** Begin Text to read **

# free drawings



## sbrit94 (Aug 1, 2013)

I have drawn a few bettas, One at request.
Can be seen in my other thread

But I would like to draw some more...
so please give a picture if you would like me to try your fish


----------



## lilnaugrim (Mar 27, 2013)

You can draw my boy Aero if you'd like to ;-) he's a true turquoise (not green) Dragon Scale PK boy ^_^


----------



## sbrit94 (Aug 1, 2013)

Yes I can draw him. But Like I have to say, I only work with markers right now, so I don't have turquoise. But, I will try my best.


----------



## sbrit94 (Aug 1, 2013)

do you have a side view of your betta?


----------



## lilnaugrim (Mar 27, 2013)

That's fine, he doesn't have to be colored or anything if you don't want ^_^ or a regular blue will be fine. And that's about as side view as he get's, he don't stop for nothing >.< sorry.


----------



## sbrit94 (Aug 1, 2013)

Betta before the ink









Betta after ink


----------



## lilnaugrim (Mar 27, 2013)

Cute!!! I love it! Thank you! :-D


----------



## sbrit94 (Aug 1, 2013)

Your welcome.
It turned out more blue than I'd like
But its my favorite coloring by far


----------



## sbrit94 (Aug 1, 2013)

That extra thick line at the top of his head is a mess up, but I don't have white out, so please ignore that


----------



## lilnaugrim (Mar 27, 2013)

** End Text to read **
** Begin Raw data **

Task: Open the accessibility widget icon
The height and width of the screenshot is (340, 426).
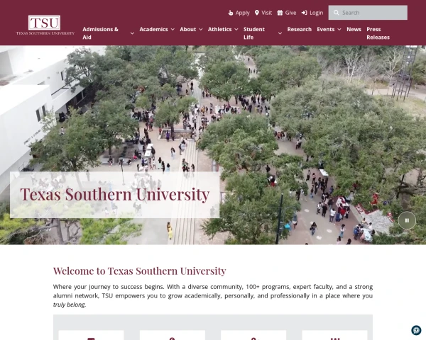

** End Raw data **

Work to complete:
• 1. Reproduce part of the betta-drawing thread word for word, beginning at the words "That's fine, he" and stopping after "nothing >.< sorry.".
• 2. Write the next part of the betta-drawing thread, picking up right after its final line.
The material after the betta-drawing thread stands on its own and is separate from that thread.

Set of answers:
• 1.
That's fine, he doesn't have to be colored or anything if you don't want ^_^ or a regular blue will be fine. And that's about as side view as he get's, he don't stop for nothing >.< sorry.

• 2.
Oh aha, that's okay! I don't mind ^_^ :-D


----------



## sbrit94 (Aug 1, 2013)

alright awesome


----------



## sbrit94 (Aug 1, 2013)

Betta I drew for someone, but I wanted to fix it up a little better, so I added more blue in the fins


----------



## mybabyjets (Jun 4, 2013)

i like it thank you


----------



## sbrit94 (Aug 1, 2013)

your very welcome. I love drawing/coloring


----------



## TheTrojanBetta (Jul 4, 2013)

If you'd like to try Odysseus or Penelope feel free! Your drawings are so pretty. 

Odysseus:


Penelope:


----------



## sbrit94 (Aug 1, 2013)

Of course. Odysseus has beautiful color and Penelope is adorable


----------



## TheTrojanBetta (Jul 4, 2013)

Alright, thanks so much! Definitely looking forward to it.


----------



## sbrit94 (Aug 1, 2013)

OK so here is Odysseus without and then with color


















Here is Penelope, she was really hard to do.


----------



## sbrit94 (Aug 1, 2013)

The head of Odysseus looks really dark, sorry about that.


----------



## TheTrojanBetta (Jul 4, 2013)

Wow, they look awesome! Don't worry about it, his head is really dark colored in person. Yeah, I imagine Penelope would be hard to color, seeing as her body is transparent. You did a great job, I really like them. Thank you.


----------



## sbrit94 (Aug 1, 2013)

It's no problem i'm happy you like them. I think the drawing w/o color is amazing to me.


----------



## Indigo Betta (Sep 27, 2012)

are you still taking more requests? if you are would you be able to draw Ellis Please?


----------



## Indigo Betta (Sep 27, 2012)

here's another photo of Ellis from the front and one that shows his tail better


----------



## sbrit94 (Aug 1, 2013)

He's a gorgeous EE . I can draw it but I'm away from home. So it may take a while.


----------



## Indigo Betta (Sep 27, 2012)

Thank you  I don't mind waiting a while.


----------



## sbrit94 (Aug 1, 2013)

Ok here is Ellis
w/o ink










Last pic w/o ink and the best


----------



## Indigo Betta (Sep 27, 2012)

sbrit94 said:


> Ok here is Ellis
> w/o ink
> 
> 
> ...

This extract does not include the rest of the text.